Existing Netdata permissions control all data access
WebSocket connections need explicit configuration in AI clients

Scalable Visibility

AI assistant visibility scales with your connection point:

Connection Point	Visibility Scope
Netdata Child/Standalone	Single node only
Netdata Parent	Parent + all connected children
Netdata Cloud	Full infrastructure (coming soon)

AI Insights: Enhanced with Natural Language Investigation

AI Insights now understands your questions. Simply ask "What went wrong yesterday at 3 PM?" and get a comprehensive report targeting your specific concern—no more manual metric correlation or dashboard hunting during incidents.

Available Reports

Report Type	Analysis Period	Answers Questions Like
Infrastructure Summary	24 hours - 1 month	"How healthy is my infrastructure?"
Capacity Planning	3 months - 2 years	"When will I run out of resources?"
Performance Optimization	24 hours - 1 quarter	"Where are my bottlenecks?"
Anomaly Analysis	6 hours - 7 days	"What caused the outage?"
Investigation (NEW)	Custom timeframe	"Why did latency spike at 3 PM?"
Alert Troubleshooting	Real-time	"How do I fix this alert?" (Preview)

What's New

Natural Language Queries: Ask questions in plain English about any timeframe or issue
Targeted Analysis: Get reports focused on your specific problem, not generic overviews
Alert Resolution Guidance: Coming soon—automated investigation of active alerts with fix recommendations

Privacy and Limits

Reports are generated on-demand and immediately disposed
Your infrastructure data is never used for AI training
All reports share the monthly limit of 10 reports

Note

Alert Troubleshooting is currently in preview and will be gradually rolled out to all users.
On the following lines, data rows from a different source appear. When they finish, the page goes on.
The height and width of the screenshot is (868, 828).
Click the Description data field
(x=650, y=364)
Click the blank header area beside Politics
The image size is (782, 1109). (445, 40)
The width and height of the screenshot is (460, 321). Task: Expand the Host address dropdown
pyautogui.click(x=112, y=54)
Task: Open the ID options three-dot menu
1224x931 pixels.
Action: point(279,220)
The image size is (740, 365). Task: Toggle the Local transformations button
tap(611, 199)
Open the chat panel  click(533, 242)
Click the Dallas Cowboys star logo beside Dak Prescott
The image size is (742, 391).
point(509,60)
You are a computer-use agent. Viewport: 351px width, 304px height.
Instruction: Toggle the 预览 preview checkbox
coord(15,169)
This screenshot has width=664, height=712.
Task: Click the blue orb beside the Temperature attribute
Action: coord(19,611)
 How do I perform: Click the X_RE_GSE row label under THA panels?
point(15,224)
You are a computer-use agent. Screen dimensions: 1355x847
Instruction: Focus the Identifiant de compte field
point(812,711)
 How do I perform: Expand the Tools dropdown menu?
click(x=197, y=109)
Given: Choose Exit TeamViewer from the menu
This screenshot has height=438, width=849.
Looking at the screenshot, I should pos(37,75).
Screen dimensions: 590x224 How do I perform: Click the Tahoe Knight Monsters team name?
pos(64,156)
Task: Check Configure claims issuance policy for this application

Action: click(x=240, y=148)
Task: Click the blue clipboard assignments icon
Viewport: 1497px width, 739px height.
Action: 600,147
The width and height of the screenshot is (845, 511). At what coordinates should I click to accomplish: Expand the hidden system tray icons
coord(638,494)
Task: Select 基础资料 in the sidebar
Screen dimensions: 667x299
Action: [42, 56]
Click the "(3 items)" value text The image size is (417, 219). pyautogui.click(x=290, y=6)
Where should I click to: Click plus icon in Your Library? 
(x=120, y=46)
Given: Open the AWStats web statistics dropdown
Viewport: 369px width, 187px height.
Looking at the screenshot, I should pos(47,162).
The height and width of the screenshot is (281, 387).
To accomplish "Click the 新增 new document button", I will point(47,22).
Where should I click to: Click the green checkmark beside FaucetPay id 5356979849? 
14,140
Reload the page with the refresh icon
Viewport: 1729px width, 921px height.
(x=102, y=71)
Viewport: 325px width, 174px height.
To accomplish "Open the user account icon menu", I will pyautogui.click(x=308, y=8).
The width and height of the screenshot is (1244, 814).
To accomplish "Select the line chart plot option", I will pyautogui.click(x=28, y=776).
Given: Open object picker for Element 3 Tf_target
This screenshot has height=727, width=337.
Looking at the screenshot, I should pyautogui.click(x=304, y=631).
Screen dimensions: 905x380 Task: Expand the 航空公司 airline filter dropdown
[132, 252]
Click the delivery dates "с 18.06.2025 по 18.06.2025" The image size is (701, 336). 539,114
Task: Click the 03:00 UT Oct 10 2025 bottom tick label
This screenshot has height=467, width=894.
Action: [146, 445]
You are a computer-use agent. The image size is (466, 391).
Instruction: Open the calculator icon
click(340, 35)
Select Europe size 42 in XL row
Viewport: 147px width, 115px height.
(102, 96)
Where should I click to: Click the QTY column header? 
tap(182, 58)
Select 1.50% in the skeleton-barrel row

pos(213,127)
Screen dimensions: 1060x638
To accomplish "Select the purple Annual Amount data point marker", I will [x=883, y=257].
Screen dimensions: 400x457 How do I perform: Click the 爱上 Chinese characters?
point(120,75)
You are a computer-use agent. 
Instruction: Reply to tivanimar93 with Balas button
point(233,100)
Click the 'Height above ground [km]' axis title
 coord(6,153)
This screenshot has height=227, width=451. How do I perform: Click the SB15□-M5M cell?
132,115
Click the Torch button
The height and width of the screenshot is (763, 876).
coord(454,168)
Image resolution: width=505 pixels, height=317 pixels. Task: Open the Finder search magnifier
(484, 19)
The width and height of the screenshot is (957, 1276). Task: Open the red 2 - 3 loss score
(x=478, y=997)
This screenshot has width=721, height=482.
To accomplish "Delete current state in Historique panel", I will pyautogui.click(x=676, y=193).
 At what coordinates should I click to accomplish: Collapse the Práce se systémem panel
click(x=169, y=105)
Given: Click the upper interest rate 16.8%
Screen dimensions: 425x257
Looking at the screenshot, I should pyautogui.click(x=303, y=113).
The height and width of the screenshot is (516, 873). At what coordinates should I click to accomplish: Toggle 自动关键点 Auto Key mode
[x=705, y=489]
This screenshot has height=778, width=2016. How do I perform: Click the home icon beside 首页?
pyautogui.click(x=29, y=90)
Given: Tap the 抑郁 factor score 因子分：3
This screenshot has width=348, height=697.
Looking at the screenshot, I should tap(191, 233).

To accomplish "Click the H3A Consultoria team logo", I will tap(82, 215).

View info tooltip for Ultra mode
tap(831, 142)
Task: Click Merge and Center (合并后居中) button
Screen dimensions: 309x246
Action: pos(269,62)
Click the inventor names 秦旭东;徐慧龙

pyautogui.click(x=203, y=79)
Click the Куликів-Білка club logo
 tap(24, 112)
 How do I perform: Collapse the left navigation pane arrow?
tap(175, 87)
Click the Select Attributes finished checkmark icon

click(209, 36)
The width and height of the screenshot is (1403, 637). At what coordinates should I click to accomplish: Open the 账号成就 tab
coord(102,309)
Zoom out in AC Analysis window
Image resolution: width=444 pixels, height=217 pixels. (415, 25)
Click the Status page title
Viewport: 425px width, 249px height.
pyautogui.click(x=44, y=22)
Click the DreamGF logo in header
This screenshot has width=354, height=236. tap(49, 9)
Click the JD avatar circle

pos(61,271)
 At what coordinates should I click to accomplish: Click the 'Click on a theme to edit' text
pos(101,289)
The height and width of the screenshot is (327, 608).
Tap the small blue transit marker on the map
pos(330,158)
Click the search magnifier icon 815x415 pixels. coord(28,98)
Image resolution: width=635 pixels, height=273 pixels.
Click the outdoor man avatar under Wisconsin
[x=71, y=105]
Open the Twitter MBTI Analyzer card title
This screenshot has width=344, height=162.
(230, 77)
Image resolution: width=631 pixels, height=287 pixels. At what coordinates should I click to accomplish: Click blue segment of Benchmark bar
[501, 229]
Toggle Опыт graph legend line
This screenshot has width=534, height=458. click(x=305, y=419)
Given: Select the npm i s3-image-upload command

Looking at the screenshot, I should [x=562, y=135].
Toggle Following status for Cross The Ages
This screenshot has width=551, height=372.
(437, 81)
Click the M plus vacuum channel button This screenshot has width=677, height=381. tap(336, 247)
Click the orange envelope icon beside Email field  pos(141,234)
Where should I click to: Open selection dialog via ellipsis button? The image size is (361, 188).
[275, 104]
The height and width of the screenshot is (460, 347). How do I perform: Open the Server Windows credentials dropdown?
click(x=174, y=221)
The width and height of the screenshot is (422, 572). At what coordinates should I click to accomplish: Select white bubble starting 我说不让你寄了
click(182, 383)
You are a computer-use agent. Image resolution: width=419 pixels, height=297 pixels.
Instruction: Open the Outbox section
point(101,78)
Okta Integration: Full SCIM Group Provisioning Support

The Okta integration now supports complete SCIM group provisioning, enabling automatic synchronization of both users and groups between Okta and Netdata Cloud.

What's New

Previously limited to user provisioning, the integration now includes:

Capability	Before	Now
User Provisioning	✅ Create, update, deactivate users	✅ Create, update, deactivate users
Group Sync	❌ Manual group management	✅ Automatic group synchronization
Space/Room Access	❌ Manual assignment	✅ Auto-assignment based on Okta groups

Automated Access Management

When you add or remove users from groups in Okta, these changes instantly reflect in Netdata Cloud. This enables powerful automation scenarios:

Assign users to specific Netdata spaces based on their Okta department groups
Grant room access automatically based on team membership
Revoke access immediately when users leave groups

Learn how to configure SCIM group provisioning in our documentation or explore the Netdata integration in Okta's marketplace.

Automated SNMP Monitoring with Device Profiles

Netdata v2.6.0 adds SNMP profile-based collection (alpha), transforming complex SNMP monitoring into a plug-and-play experience. The profile system makes enterprise network monitoring accessible to everyone, from home labs to data centers, with the simplicity Netdata is known for.

Getting started is simple:

Existing users: Profiles are automatically enabled and your devices will be detected and monitored with no additional configuration
New users: Just configure SNMP credentials, and Netdata handles the rest

Important

As an alpha release, expect rapid improvements and possible profile format changes in future versions.

What's New

Before	Now with Profiles
Manual OID configuration	Auto-detection with 100+ device profiles
Limited to IF-MIB metrics	Full device metrics: CPU, memory, temperature, status
Complex setup per device	Drop-in YAML profiles
No vendor intelligence	Vendor-specific metrics and transformations
Fixed monitoring only	Support for custom profiles for specialized devices

Extensive Device Coverage

Netdata ships with profiles for major network vendors, adapted from Datadog’s battle-tested definitions:

Category	Vendors Included
Switches & Routers	Cisco (Catalyst, Nexus, ASR, ISR), Arista, Juniper, HP/HPE, Dell, Extreme
Firewalls	Palo Alto, Fortinet FortiGate, Cisco ASA, Checkpoint, SonicWall
Wireless	Aruba, Cisco WLC, Ubiquiti, Alcatel-Lucent
Load Balancers	F5 BIG-IP, Citrix NetScaler, A10 Thunder
Infrastructure	APC UPS/PDU, Dell servers, standard MIBs (BGP, OSPF, TCP/UDP)

Tip

This is just the beginning. We're actively expanding coverage based on user feedback. Missing metrics for your devices? Let us know!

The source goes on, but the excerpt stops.